Régulariser les sans papiers mais salariés !

Publié le par ferc cgt 66


Régulariser les travailleur(e)s sans papiers,
c’est bon pour tous les salariés !

 

Cuisiniers, maçons, agents de nettoyage, jardiniers, boulangers, aide à domicile, … Ils et elles occupent des métiers dans des secteurs professionnels que le gouvernement appelle «en tension», où le manque de main d’œuvre est chronique.

Cela dure depuis des années

Ils ne prennent le travail de personne. Ils font le travail que personne ne veut, parce que trop pénible, trop dur, trop mal payé, avec des horaires impossibles et des droits inexistants.

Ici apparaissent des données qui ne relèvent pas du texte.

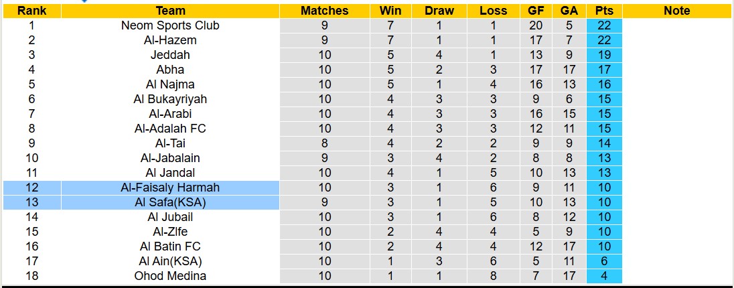This screenshot has height=288, width=734.
Task: Sort by the Matches column header
Action: pos(324,11)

Pour cotiser : pas de problème !

Ces hommes et ces femmes travaillent depuis des années dans notre pays. Comme tous les salariés sur leur bulletin de paye, ils sont soumis à cotisations pour la Sécurité sociale, la retraite, le chômage, … et nombre d’entre eux payent des impôts. Comme tous les salariés, ils et elles contribuent à la richesse des entreprises et à celle de notre pays. Comme tous les citoyens, ils et elles participent par leurs cotisations au financement du logement social, des services sanitaires, scolaires, sociaux…

Un véritable racket d’Etat

En retour, ils et elles ne bénéficient pas de la Sécurité sociale, encore moins de la retraite. Leurs cotisations ne servent qu’à alimenter les caisses des organismes sociaux et de l’Etat !!

à cela s’ajoute la trop fréquente surexploitation au quotidien (heures de travail à rallonge, heures supplémentaires non payées, changement arbitraire de poste, de planning, licenciement camouflé…) parce qu’ils sont privés de droits, parce qu’ils sont « sans papiers ».

Trop, c’est trop !

C’est pour en finir avec ces injustices que 300 travailleurs «sans papiers» se sont mis en grève le 15 avril sur la région parisienne suivis par 400 autres, le 20 mai.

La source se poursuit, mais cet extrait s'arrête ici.